Lincolns fans asked to sign online league petition
By Pat Payton
Last Thursday morning, the Greater Ontario Junior Hockey League (GOJHL) officially launched a four-week public relations campaign with hopes of acquiring Junior ‘A’ status.
St. Marys Lincolns are one of 26 member teams in the GOJHL, which has held Jr. ‘B’ status in the province for decades.
“It’s no secret this league has produced many elite players, just look at the NHL playoffs right now with Joe Thornton, Mark Scheifele and Mike Hoffman,” says Lincs’ team president Brandon Boyd. “This movement is for the players, for the future of these historic franchises as they deserve to compete in the proper category. There is no other region in the country that operates with an A, B and C model in the same footprint, and it’s time to correct that in southern Ontario.”
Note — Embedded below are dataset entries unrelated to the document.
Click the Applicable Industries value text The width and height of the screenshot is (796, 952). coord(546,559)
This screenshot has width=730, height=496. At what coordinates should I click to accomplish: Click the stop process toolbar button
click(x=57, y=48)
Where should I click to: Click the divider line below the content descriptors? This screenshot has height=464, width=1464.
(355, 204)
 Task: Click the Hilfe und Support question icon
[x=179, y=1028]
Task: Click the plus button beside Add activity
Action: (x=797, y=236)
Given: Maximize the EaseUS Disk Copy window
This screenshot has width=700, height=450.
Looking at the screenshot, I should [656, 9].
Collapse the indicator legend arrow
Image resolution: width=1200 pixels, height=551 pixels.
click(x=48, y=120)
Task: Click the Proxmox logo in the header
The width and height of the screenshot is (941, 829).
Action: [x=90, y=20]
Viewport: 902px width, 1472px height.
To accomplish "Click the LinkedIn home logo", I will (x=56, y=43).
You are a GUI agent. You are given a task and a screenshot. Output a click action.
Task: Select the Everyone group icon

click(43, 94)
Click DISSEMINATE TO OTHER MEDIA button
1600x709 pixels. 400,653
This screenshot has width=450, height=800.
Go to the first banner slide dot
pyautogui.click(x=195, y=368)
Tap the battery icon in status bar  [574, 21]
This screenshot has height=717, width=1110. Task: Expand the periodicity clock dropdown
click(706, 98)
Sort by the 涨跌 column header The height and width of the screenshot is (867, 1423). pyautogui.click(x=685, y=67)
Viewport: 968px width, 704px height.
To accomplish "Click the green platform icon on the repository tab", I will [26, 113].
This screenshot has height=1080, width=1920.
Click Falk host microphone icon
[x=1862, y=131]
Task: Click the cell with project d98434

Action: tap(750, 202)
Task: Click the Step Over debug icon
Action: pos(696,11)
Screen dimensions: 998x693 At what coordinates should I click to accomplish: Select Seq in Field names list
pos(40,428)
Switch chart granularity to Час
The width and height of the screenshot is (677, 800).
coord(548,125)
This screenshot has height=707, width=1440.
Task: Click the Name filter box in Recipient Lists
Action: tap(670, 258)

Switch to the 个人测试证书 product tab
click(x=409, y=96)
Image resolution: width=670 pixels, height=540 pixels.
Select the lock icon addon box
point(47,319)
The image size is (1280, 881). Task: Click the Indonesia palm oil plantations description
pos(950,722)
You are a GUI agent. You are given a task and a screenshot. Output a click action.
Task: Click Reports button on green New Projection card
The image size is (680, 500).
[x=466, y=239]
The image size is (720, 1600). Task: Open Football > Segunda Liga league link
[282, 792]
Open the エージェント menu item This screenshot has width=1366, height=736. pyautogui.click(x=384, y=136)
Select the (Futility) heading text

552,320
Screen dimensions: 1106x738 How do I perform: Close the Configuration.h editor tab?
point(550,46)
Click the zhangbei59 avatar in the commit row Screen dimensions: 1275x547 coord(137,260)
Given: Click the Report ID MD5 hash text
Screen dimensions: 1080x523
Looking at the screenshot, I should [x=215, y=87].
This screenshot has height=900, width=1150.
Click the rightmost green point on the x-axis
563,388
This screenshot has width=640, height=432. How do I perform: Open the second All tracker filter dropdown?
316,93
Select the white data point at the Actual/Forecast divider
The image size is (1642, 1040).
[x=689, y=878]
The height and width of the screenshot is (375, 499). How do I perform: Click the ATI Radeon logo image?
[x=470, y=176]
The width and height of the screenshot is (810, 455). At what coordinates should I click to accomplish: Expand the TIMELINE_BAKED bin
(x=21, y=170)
On May 27, the GOJHL sent an open letter to the Ontario Hockey Association, detailing its bid for reclassification within the OHA. New commissioner Brent Garbutt says the GOJHL is seeking the backing from all 26 clubs in their three conferences.
Several supporting points
In a press release last week, the GOJHL listed several things that support its bid for reclassification.
1. The level of play amongst GOJHL players is equal to that of other Junior ‘A’ players in Ontario, but its Junior B status makes it less appealing for scouts, thereby reducing opportunities for players to move forward with their educational and playing careers.
2. Players who live in the GOJHL footprint who are seeking to play Junior ‘A’ are forced to relocate to play, losing the support mechanism of family and friends that is critical to personal development.
3. The GOJHL has the second-largest number of registered players in Canada. Three other Junior ‘A’ leagues in the province have far fewer registered players.
4. The GOJHL has been recognized for years as having Junior ‘A’ calibre of play and player development.
5. Many teams within the GOJHL have Ontario Hockey League affiliation agreements that are used to develop younger players as well as bring up players from their rosters when OHL players are sidelined.
OHA blocks AGM motion
A member of the GOJHL filed a motion for the OHA AGM where all OHA members (OJHL, GOJHL, PJHL) would vote on whether to give the league ‘A’ status. The OHA has blocked this motion from being voted on at the June 19 AGM so far.
This adds to the GOJHL’s frustration, as Boyd adds neither the OHF or OHA appear willing to combat the issue, with both sides directing the decision making process to the other governing body. So now, this PR campaign shifts the pressure to the OHF and Hockey Canada to #DoTheRightThing.
The GOJHL is hoping to get 10,000 names on a petition — gojhl.ca/do-the-right-thing — and share league and team posts on social media.
Boyd notes that if other players are encouraged to leave southern Ontario for what may be perceived as better hockey, it can put the future quality of the league in jeopardy. Many of these ‘A’ leagues can charge up to $10,000 each for player fees, a model the GOJHL has been able to steer well clear of due to strong operating models and community support.
“From Windsor to Sarnia and Waterloo to Niagara Falls, this (GOJHL) footprint has long been one of the hotbeds of OHL, NCAA and professional hockey development,” Boyd says. “Let’s do our part as the St. Marys Lincolns to shine the spotlight on this issue so the powers at be are forced to take action and restore our place in the Junior hockey landscape.”